##### Working data

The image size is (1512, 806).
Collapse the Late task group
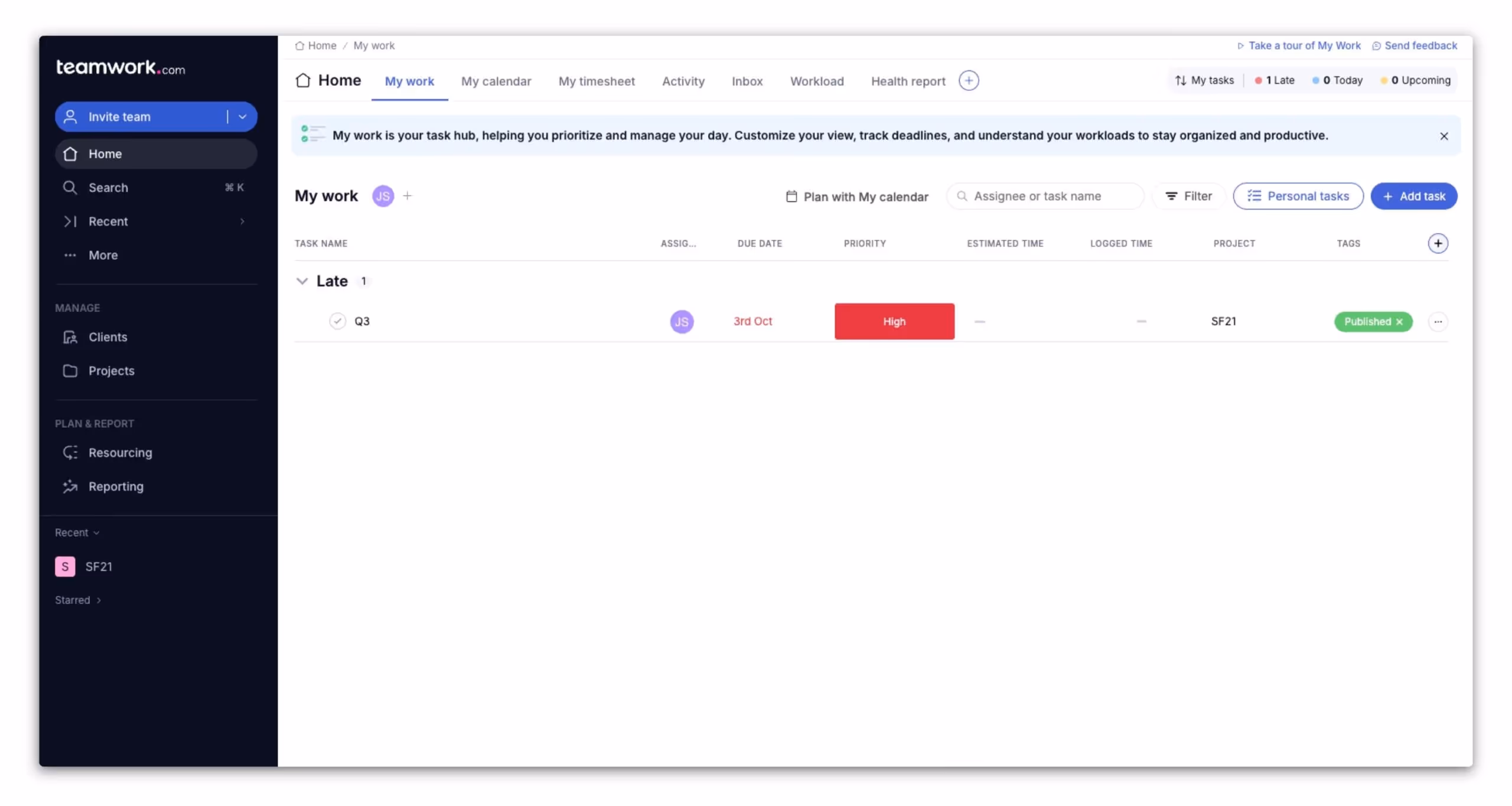point(302,281)
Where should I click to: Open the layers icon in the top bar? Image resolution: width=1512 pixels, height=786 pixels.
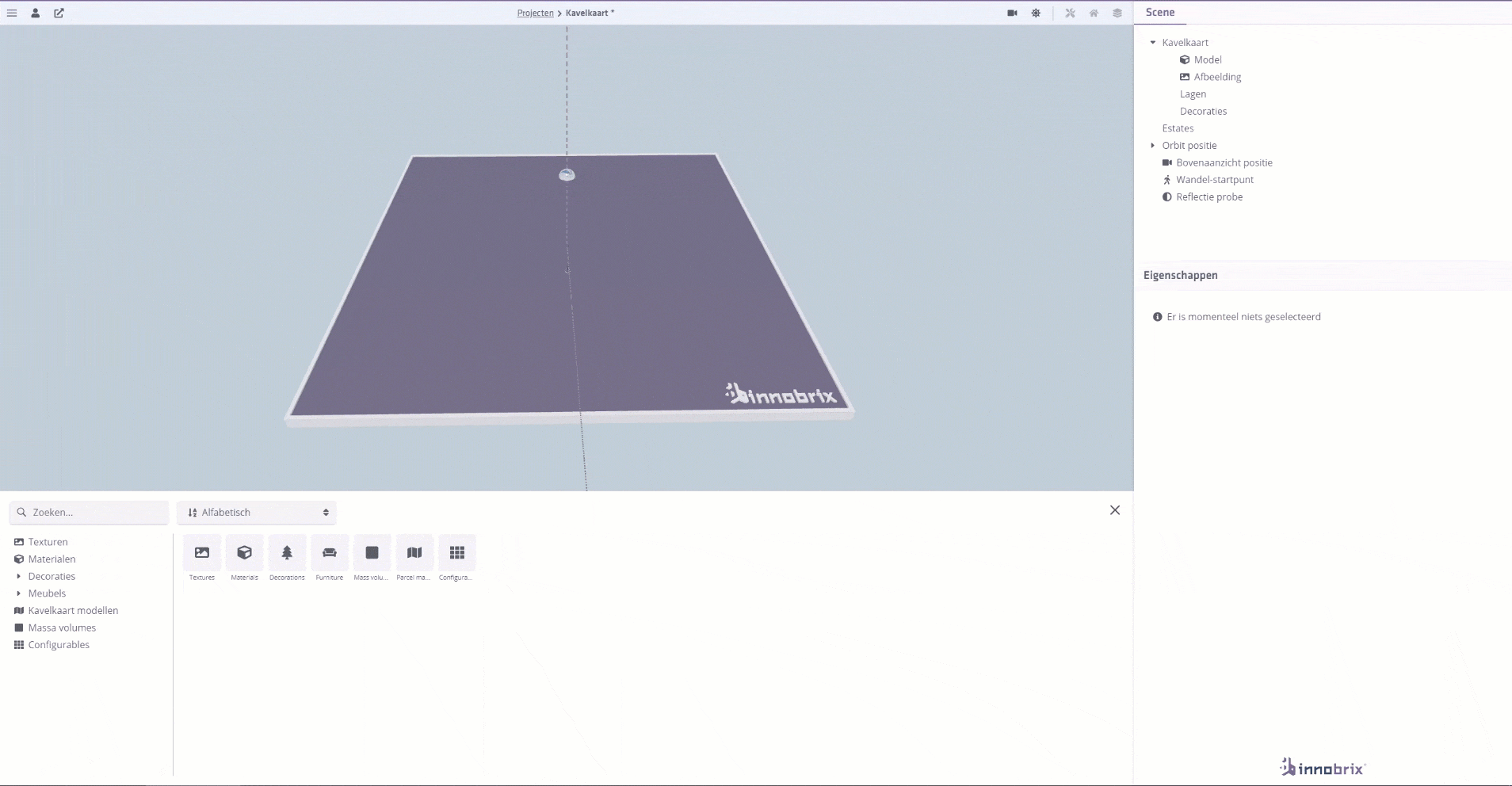pyautogui.click(x=1117, y=13)
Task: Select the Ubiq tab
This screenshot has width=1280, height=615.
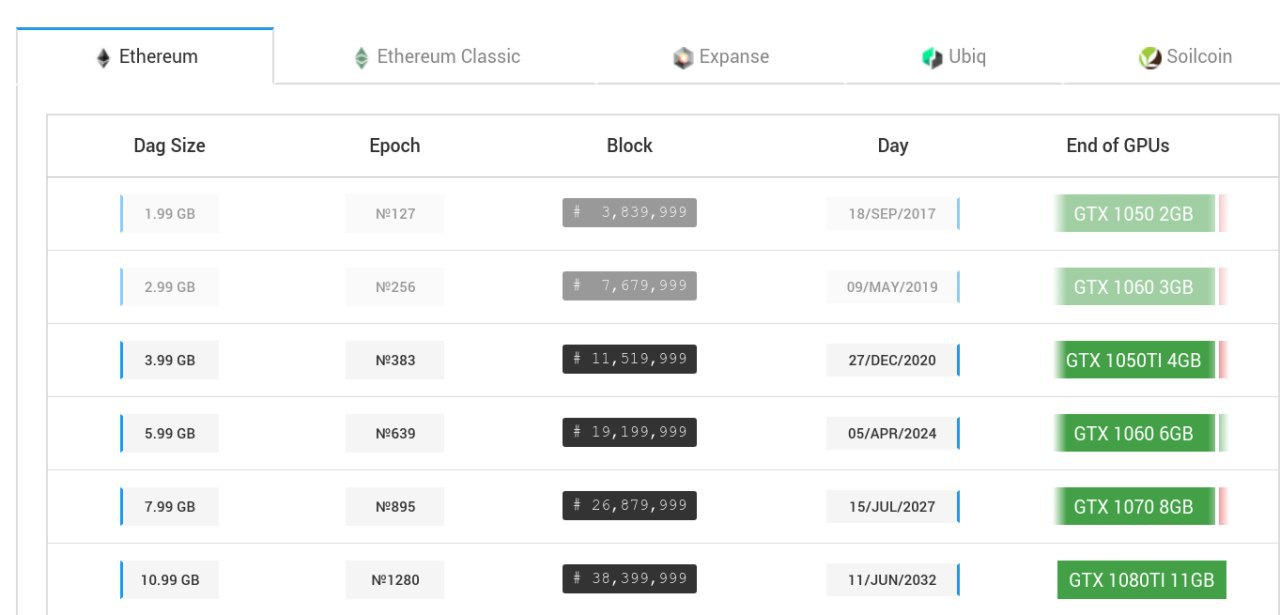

##########

__Work to complete__. Please rewrite all of the data above with every "width" changed to "horizontal size" and everything else left as is. Leave the pictures out of your answer.

__Answer to this problem__.
The image size is (1512, 806).
Collapse the Late task group
point(302,281)
Where should I click to: Open the layers icon in the top bar? Image resolution: horizontal size=1512 pixels, height=786 pixels.
pyautogui.click(x=1117, y=13)
Task: Select the Ubiq tab
This screenshot has horizontal size=1280, height=615.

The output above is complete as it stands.